━━━━━ TEXT BLOCK ━━━━━

Emilio Nicolas Sr., Cortez's son-in-law, was heavily involved from the start, in both running the station and soliciting advertising. Recruiting advertisers was not easy in those early days because most television sets were not equipped to receive UHF. Receiving UHF channels required a converter box, quite an expensive thing at that time (about $150 in today's money), so Cortez had to work hard to encourage people to buy a converter to watch his channel. Despite vigorous efforts to attract more advertisers, in 1961, the financial challenges associated with being a UHF station eventually incited Cortez to sell KCOR-TV to a group of investors, including Emilio Nicolas, Sr. and Mexican media tycoon Emilio Azcárraga Vidaurreta. Under this new leadership, the station's call letters were changed to KWEX-TV.

Cortez served in various leadership roles with the League of United Latin American Citizens (LULAC), a leading national organization that fought for the civil rights of Mexican Americans. He served as director for District 15, which included San Antonio, and led the organization for two consecutive terms as president in 1948 and 1949, during which he oversaw the Delgado v. Bastrop Independent School District case, marking the end of segregation against Mexican Americans in Texas public schools. Cortez was active in helping the wider community of citizens in South Texas, including raising funds to help victims of the 1954 floods in the Rio Grande Valley. He also worked with Mexican President Miguel Aleman and U.S. President Harry S. Truman to ameliorate the plight of Black immigrant workers, through the bi-national "Bracero Program".

== Accolades ==
Cortez received numerous awards and honors for his achievements concerning Hispanic broadcasting and Latino rights in the USA. In 1981 the city of San Antonio named the Raoul A. Cortez Branch Library in recognition of his accomplishments. In 2006, the National Association of Broadcasters jointly honored Nicolas and Cortez with the NAB "Spirit of Broadcasting" award for their pioneering work in bringing Hispanic programming to America. In 2007 the professional publication Radio Ink created the Medallas de Cortez to recognize excellence in Hispanic radio broadcasting. In 2015 a new exhibit, titled American Enterprise, at the Smithsonian's National Museum of American History in Washington, D.C., featured Cortez and KCOR. On October 17, 2023, Cortez's 118th birthday, a Google Doodle was made honoring him.

== Death ==
Cortez died on December 17, 1971, in San Antonio, Texas. He was survived by his wife Genoveva Valdés Cortez, son Raoul Cortez Jr., and daughters Rosamaria Cortez (Toscano) and Irma Cortez (Nicolas).

━━━━━ SUPPLIED ENTRIES ━━━━━

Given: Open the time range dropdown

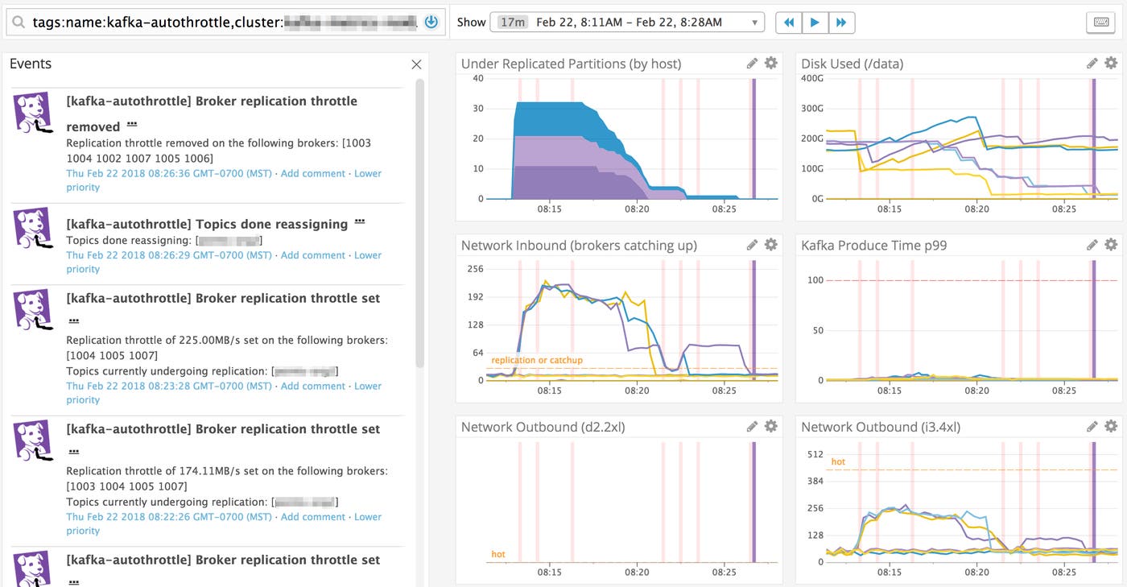Looking at the screenshot, I should point(627,23).
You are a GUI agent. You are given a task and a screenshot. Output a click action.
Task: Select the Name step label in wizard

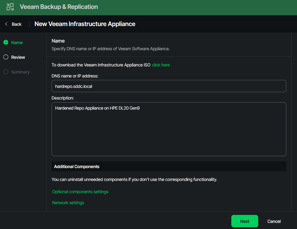17,43
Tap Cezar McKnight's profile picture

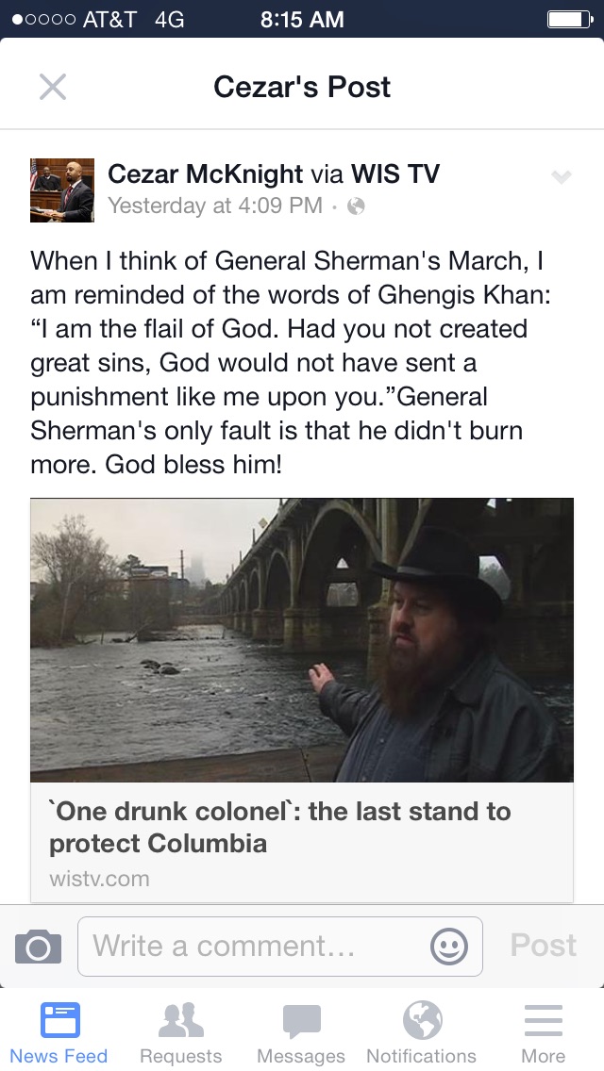click(62, 190)
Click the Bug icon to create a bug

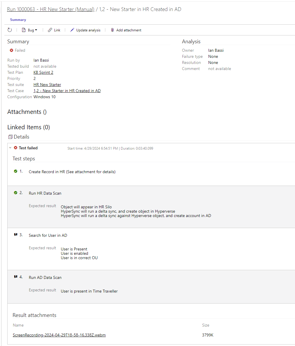pos(24,30)
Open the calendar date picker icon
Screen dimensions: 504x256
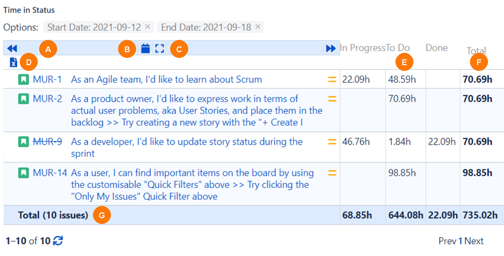146,49
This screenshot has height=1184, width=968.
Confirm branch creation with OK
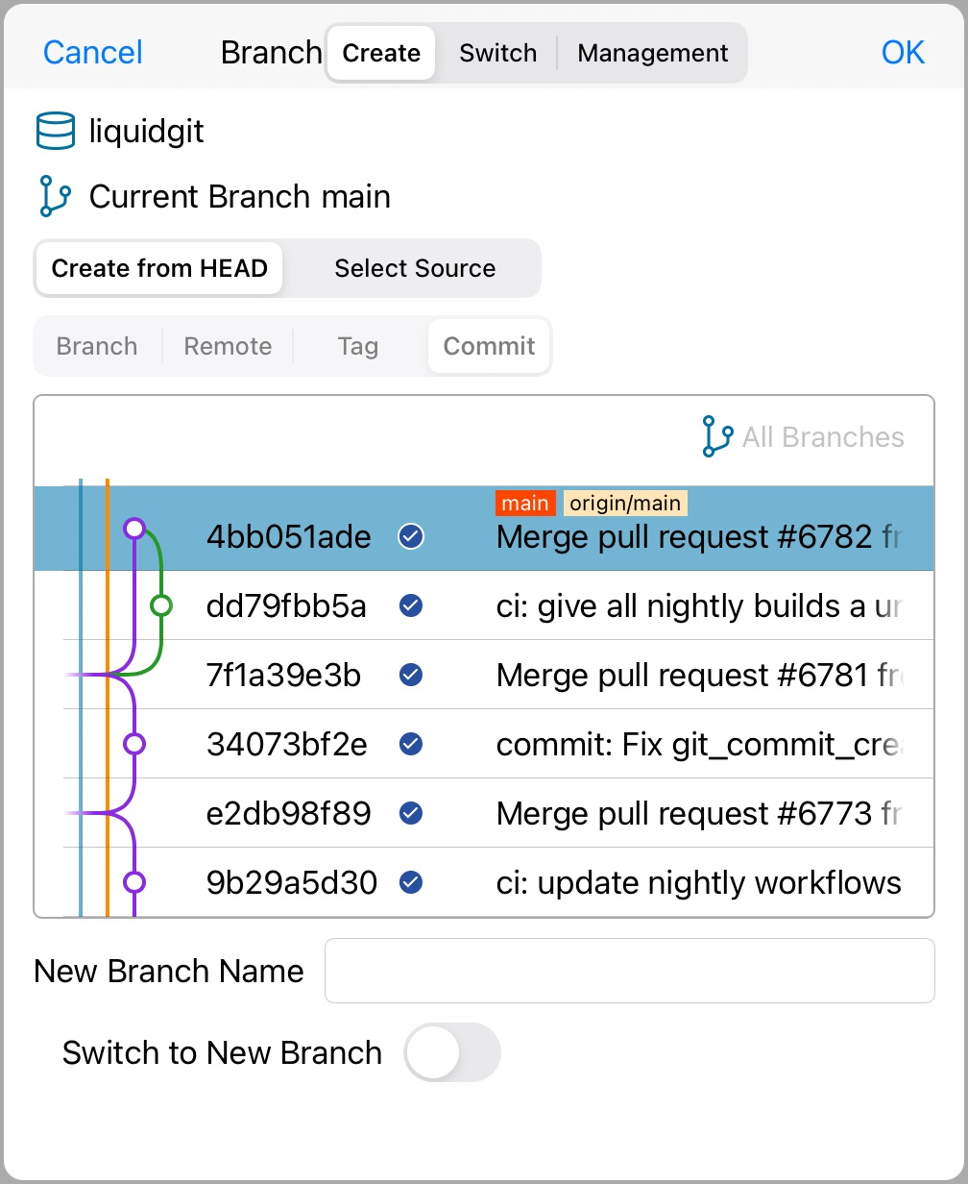pos(902,52)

━━━━━

Rewrite the text about Raoul A. Cortez from "Emilio Nicolas Sr., Cortez's" up to and including "changed to KWEX-TV.", using "tuner box" in place of "converter box". The lines play no part in this.

Emilio Nicolas Sr., Cortez's son-in-law, was heavily involved from the start, in both running the station and soliciting advertising. Recruiting advertisers was not easy in those early days because most television sets were not equipped to receive UHF. Receiving UHF channels required a tuner box, quite an expensive thing at that time (about $150 in today's money), so Cortez had to work hard to encourage people to buy a converter to watch his channel. Despite vigorous efforts to attract more advertisers, in 1961, the financial challenges associated with being a UHF station eventually incited Cortez to sell KCOR-TV to a group of investors, including Emilio Nicolas, Sr. and Mexican media tycoon Emilio Azcárraga Vidaurreta. Under this new leadership, the station's call letters were changed to KWEX-TV.